__TASK TO COMPLETE__
Give the number of lines in the data below where the string "agent" occurs, and nothing else.

__INPUT DATA__

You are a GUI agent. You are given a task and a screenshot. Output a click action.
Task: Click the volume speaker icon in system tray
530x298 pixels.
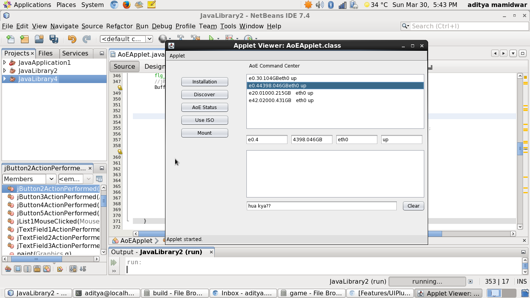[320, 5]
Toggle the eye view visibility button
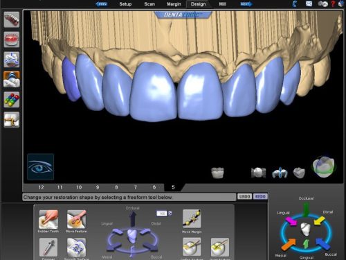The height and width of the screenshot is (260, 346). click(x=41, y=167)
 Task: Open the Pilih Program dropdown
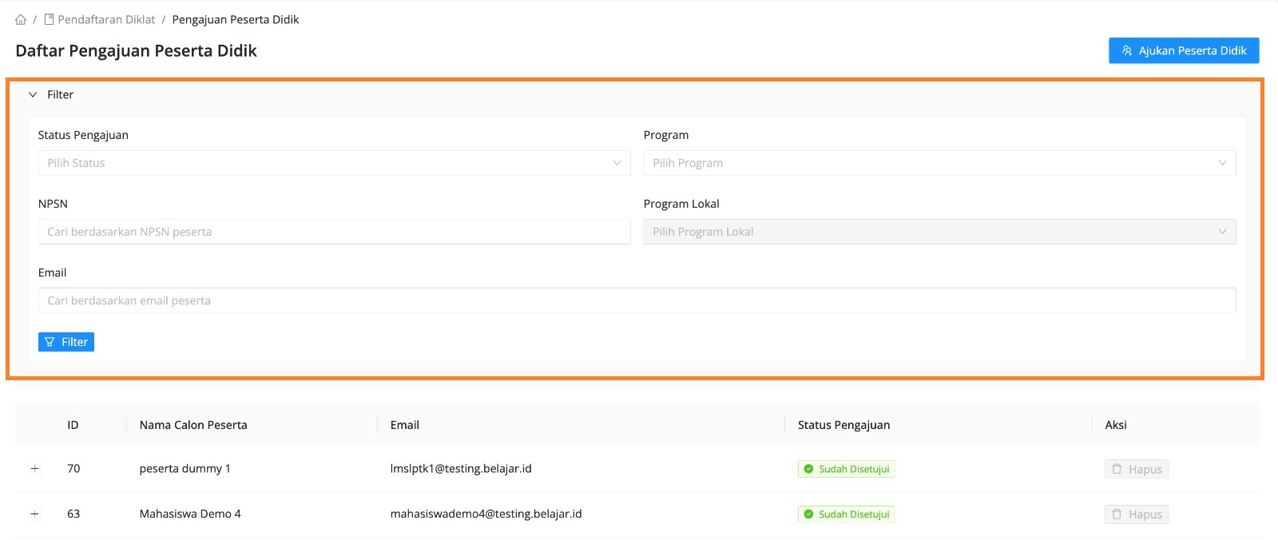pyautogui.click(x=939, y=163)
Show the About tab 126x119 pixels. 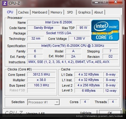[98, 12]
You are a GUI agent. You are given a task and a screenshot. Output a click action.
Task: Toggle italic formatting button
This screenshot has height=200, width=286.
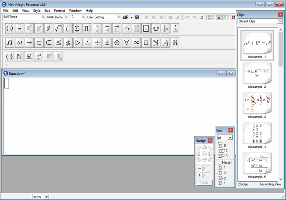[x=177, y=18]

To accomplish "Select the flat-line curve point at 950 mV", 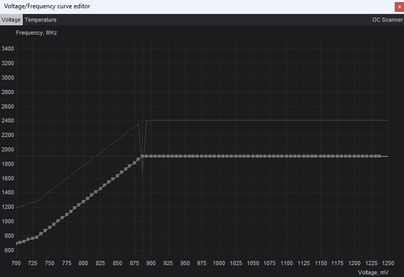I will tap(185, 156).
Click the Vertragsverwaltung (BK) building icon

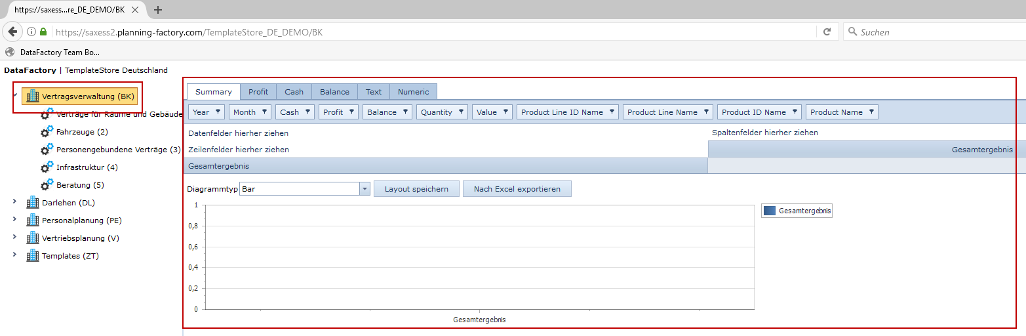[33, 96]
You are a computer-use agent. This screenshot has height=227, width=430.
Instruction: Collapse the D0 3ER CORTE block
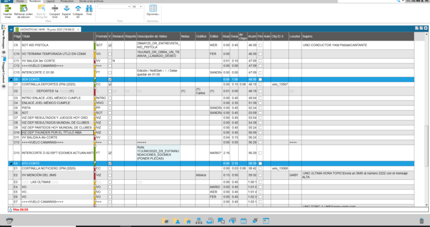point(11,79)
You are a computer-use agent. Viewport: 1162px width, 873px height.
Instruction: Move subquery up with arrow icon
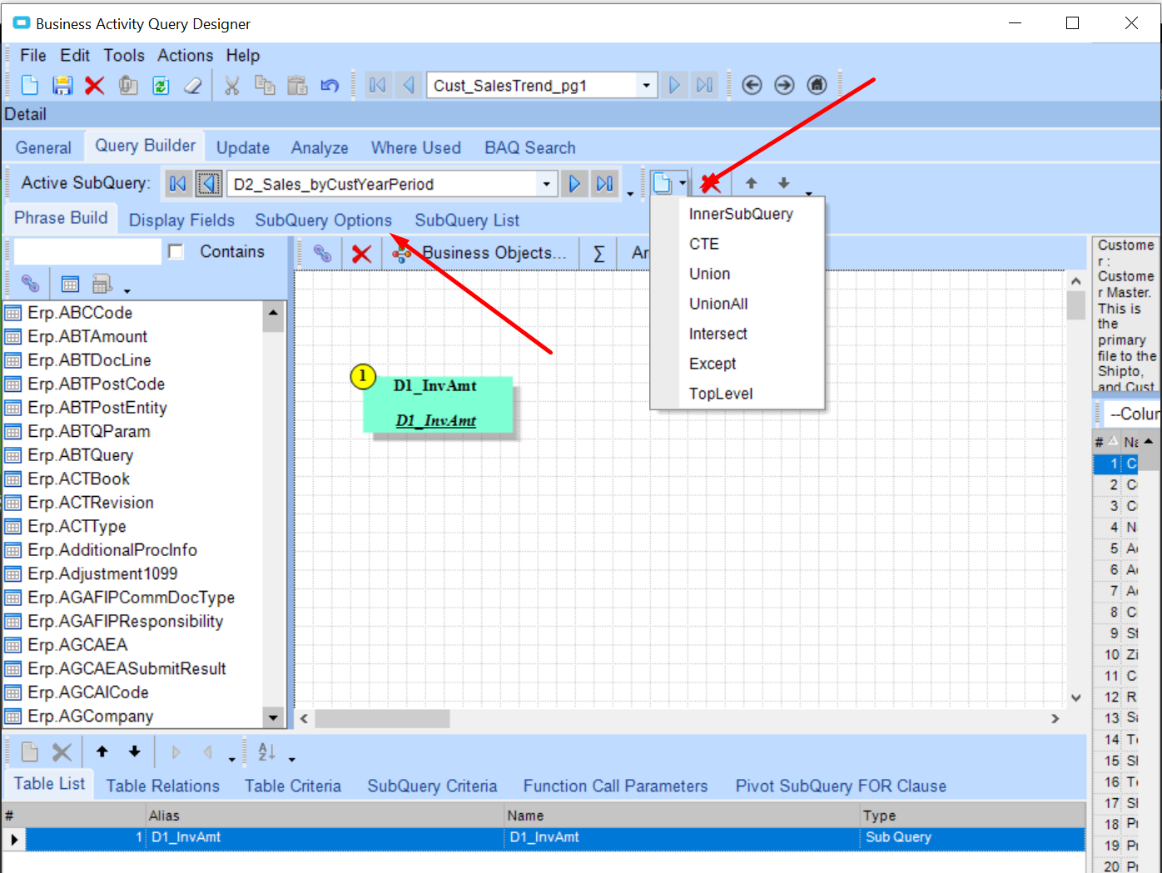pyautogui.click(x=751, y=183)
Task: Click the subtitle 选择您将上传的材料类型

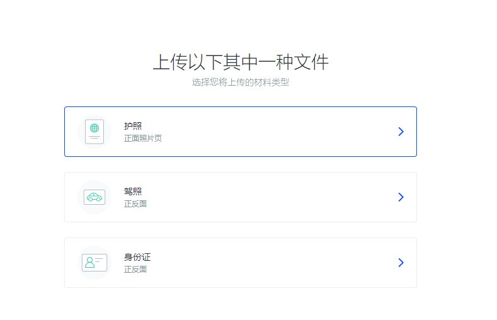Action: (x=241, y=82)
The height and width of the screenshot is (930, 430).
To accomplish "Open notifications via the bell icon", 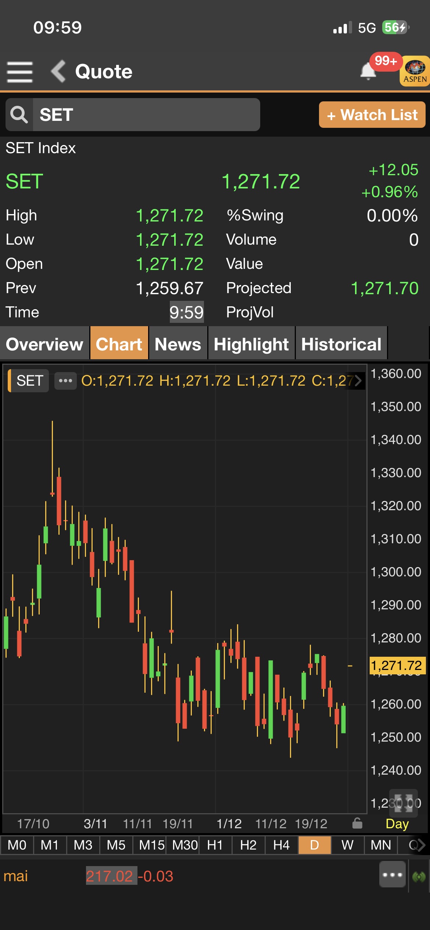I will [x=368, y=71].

__COMPLETED TASK__
4